Nel mio viaggio in Armenia (link qui) sono stato nella casa museo del regista Paradjanov, considerato il principale artista armeno e secondo in Unione Sovietica solo a Tarkovskij. Paradjanov era nato nel 1924 a Tblisi per morire a Yerevan nel 1990, vivendo così di fatto tutta la sua vita sotto l’oppressivo potere sovietico. Surrealista e visionario, la sua arte non veniva compresa né accettata. Il film di cui vi voglio parlare per esempio fu terminato nel 1969, ma le autorità non ne consentirono la distribuzione. Nel 1974 fu addirittura arrestato l’accusa di omosessualità e contrabbando di opere d’arte e poté tornare al cinema solo negli anni Ottanta! Solo negli ultimi anni riuscì ad ottenere un po’ di libertà e gli fu concessa l’abitazione ora trasformata nel museo a lui dedicato. Nel museo erano presenti molti riferimenti al suo film più noto, Il Colore del Melograno, dove Paradjanov nel film affronta appunto nella sua chiave surrealista e visionaria la vita di Sayat Nova (ca. 1712-1795), trovatore armeno (ashugh) che componeva i suoi versi in lingua armena, azera e georgiana.
La nostra guida, Bagrat, illustrandoci il museo ci aveva anticipato che la visione del film non sarebbe stata così facile come per le opere a cui siamo normalmente abituati, sebbene ultimamente fosse in corso un revival dell’opera in occidente grazie al video musicale 911 di Lady Gaga che ne richiama l’estetica e che lo cita in uno dei manifesti cinematografici inquadrati alla fine del video.
Tornato in Italia ho scoperto che la versione restaurata e sottotitolata in italiano è disponibile su RayPlay (link qui) e quindi con calma me lo sono visto.

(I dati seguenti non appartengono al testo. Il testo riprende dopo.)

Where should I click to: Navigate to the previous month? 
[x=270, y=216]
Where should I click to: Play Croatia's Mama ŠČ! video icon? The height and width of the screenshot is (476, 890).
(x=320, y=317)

Come anticipatoci da Bagrat effettivamente le scene del film sono dei veri e propri tableaux vivants, dove la parte biografica della vita di Sayat-Nova lascia spazio all’inconscio e al simbolismo. La pellicola è un susseguirsi di immagini, allegorie, canti armeni, folklore, metafore. Fondamentalmente prende la vita del trovatore armeno solo come spunto per analizzare in realtà quell’identità nazionale che rischiava di essere cancellata dall’Unione Sovietica. Nella pellicola ritornano infatti ripetutamente elementi com il melograno, simbolo dell’Armenia e spesso rappresentato sui manoscritti e raffigurato nei khachkar (i cippi funerari con croci finemente scolpite tipici della cultura armena) insieme all’uva e ai suoi tralci.

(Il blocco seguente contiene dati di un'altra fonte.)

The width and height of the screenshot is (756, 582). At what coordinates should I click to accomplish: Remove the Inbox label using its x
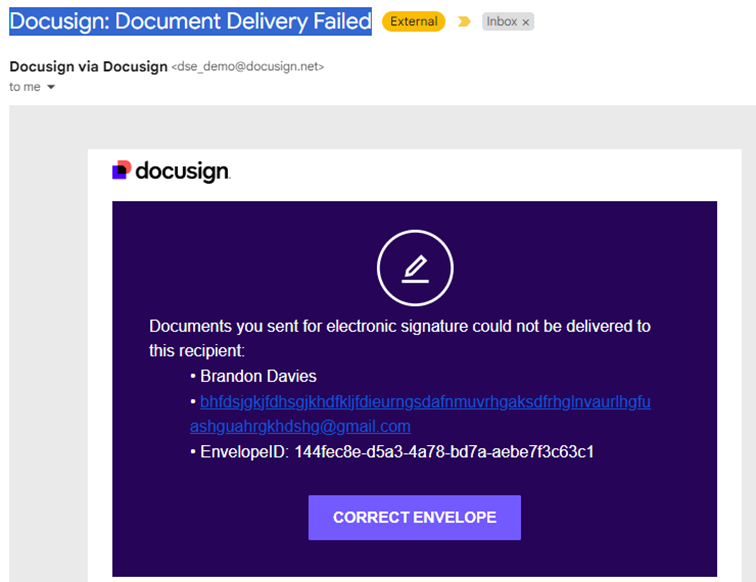click(x=526, y=22)
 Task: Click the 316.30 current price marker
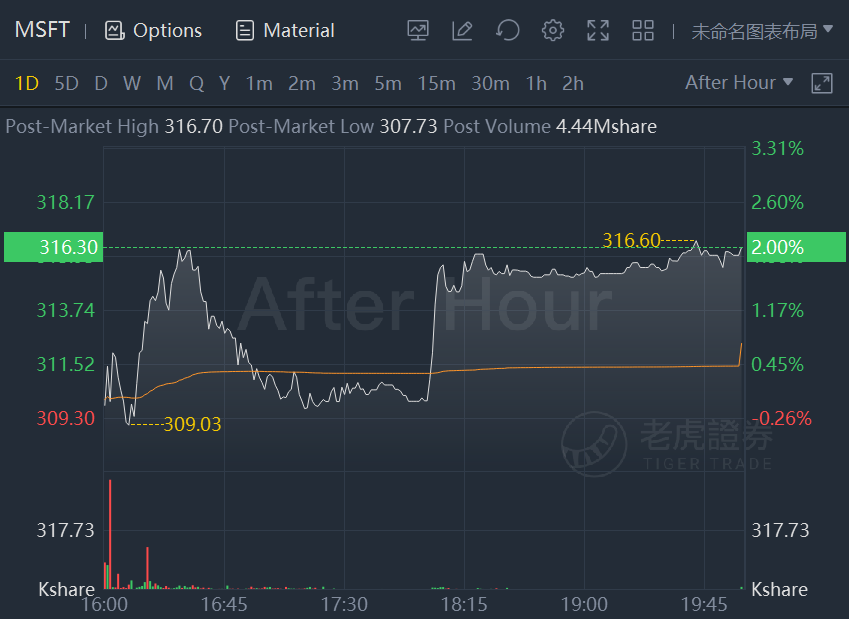coord(54,247)
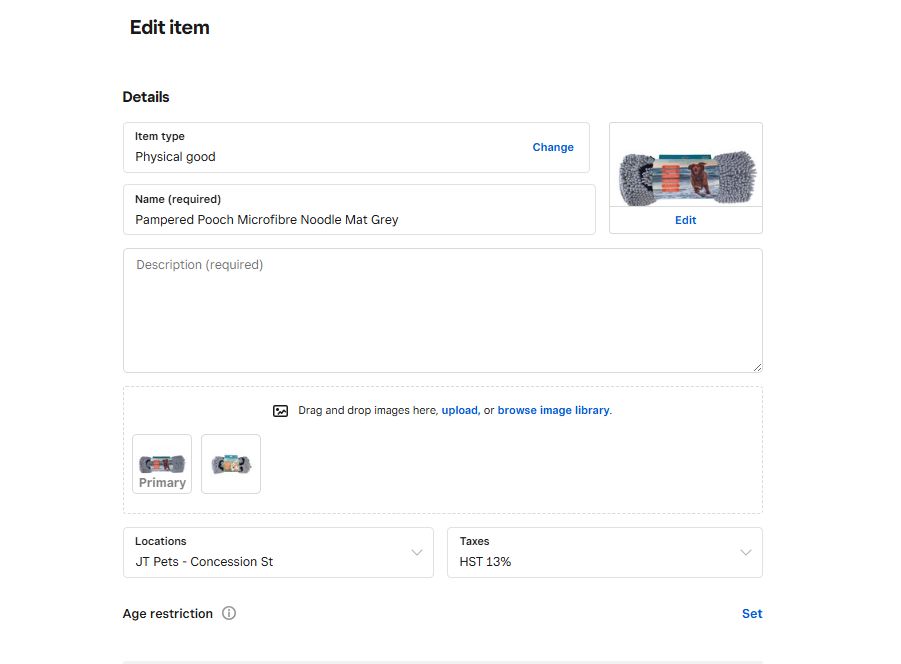Viewport: 901px width, 664px height.
Task: Click the Change link for Item type
Action: 553,147
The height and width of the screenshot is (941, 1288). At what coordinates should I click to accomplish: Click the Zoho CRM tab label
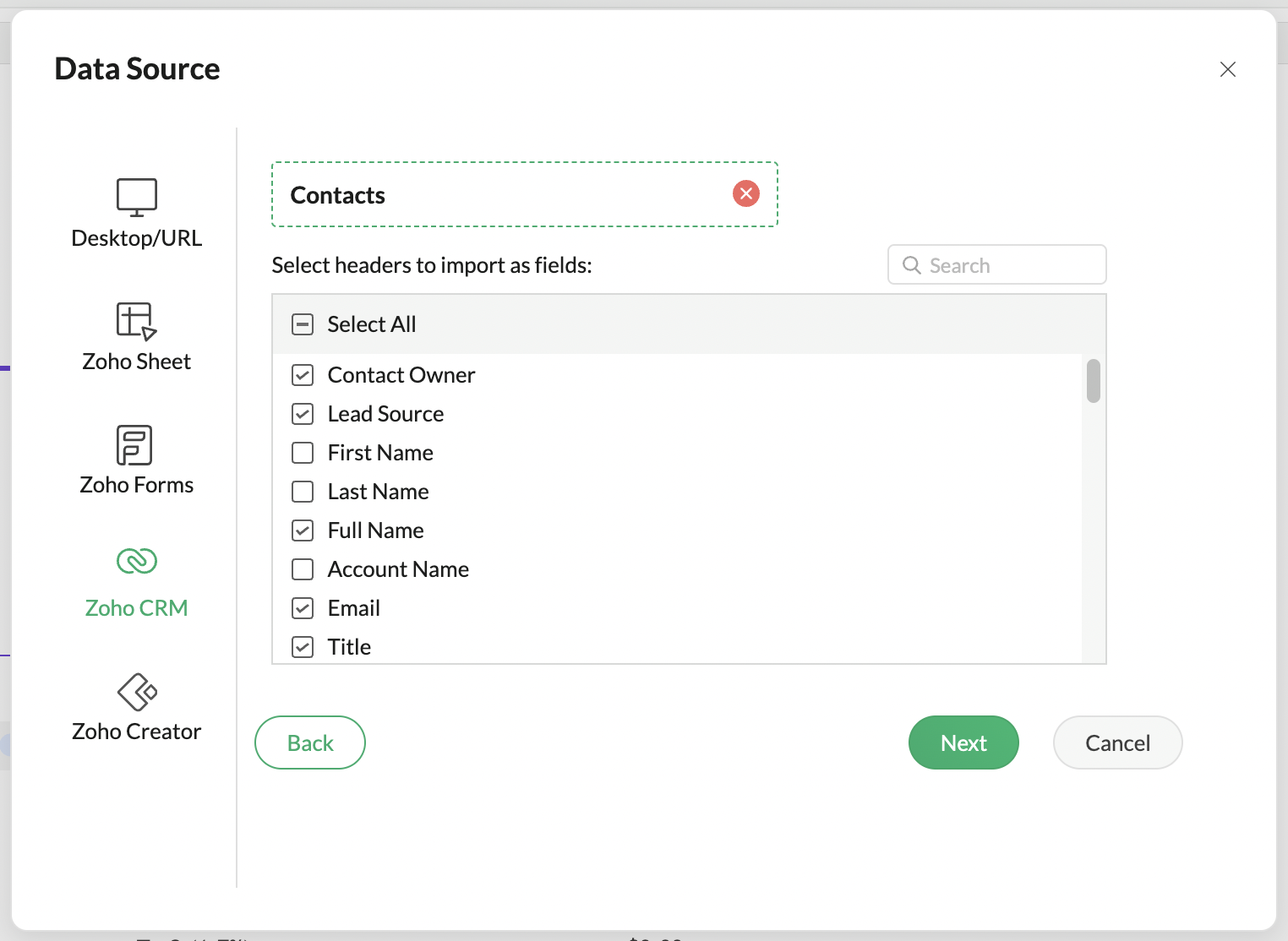(136, 608)
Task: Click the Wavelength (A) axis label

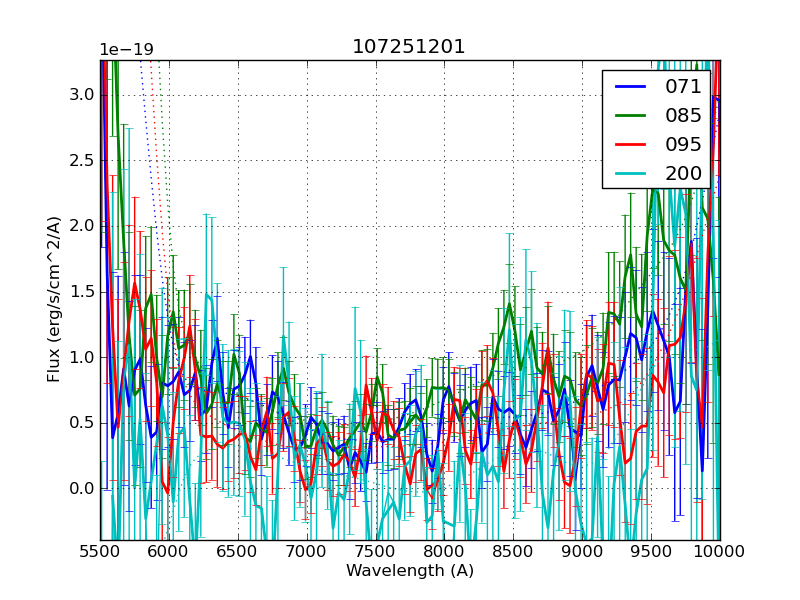Action: coord(410,571)
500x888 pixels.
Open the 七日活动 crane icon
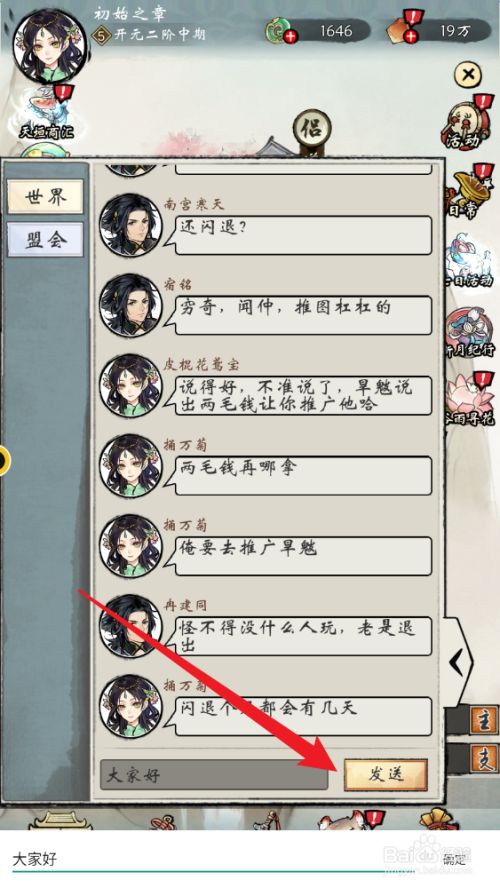click(x=469, y=262)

Uno degli elementi cardine del film è indubbiamente il colore. Ogni scena è ricca di colori vibranti e saturi, che contribuiscono a creare un’atmosfera visivamente stimolante. Ovviamente tutti i colori usati hanno un loro significato ben preciso e niente è lasciato a caso – ad esempio il bianco viene utilizzato per esprimere un senso di spiritualità. Altro elemento simbolico, come già anticipato, è il melograno, che rappresenta la fertilità e il senso di desiderio, mentre i suoi semi rimandano alla vita e alla rinascita. Inoltre nel lungometraggio troviamo la presenza di numerosi oggetti rituali come incensi, candele o iconografie e strumenti musicali, elementi che ci rimandano a una componente narrativa sacra e alquanto mistica. Inoltre troviamo la presenza di numerose maschere e travestimenti il cui compito è esplorare la dualità e la natura nascosta dell’individuo.
Ribadisco come non sia un film per tutti e ne era cosciente lo stesso regista che aveva sottolineato come la staticità di molte scene, contrapposta alla vividezza dei colori, avesse l’obiettivo di suscitare una risposta emotiva molto potente nello spettatore. Sempre Paradjanov aveva confermato che la messa in scena delle pose ed i colori scelti traessero ispirazione diretta dai manoscritti miniati armeni. I dialoghi sono minimi, per lo più limitati a citazioni di poesie di Sayat-Nova. Un’altra caratteristica per cui il film è rimasto famoso è che l’attrice (Sofiko Ciaureli) interpreta ben sei personaggi diversi: il giovane poeta, l’amata del poeta, la musa del poeta, un mimo e l’angelo della resurrezione.
È importante sottolineare che il film sia altamente simbolico e quindi aperto all’interpretazione personale. Gli stessi simboli, onnipresenti all’interno del lungometraggio, possono essere interpretati in modi diversi da diversi spettatori. Paradjanov ha dichiarato di aver intenzionalmente creato un’opera d’arte complessa e multistrato, lasciando agli spettatori la libertà di dare un significato personale ai simboli presenti nel film.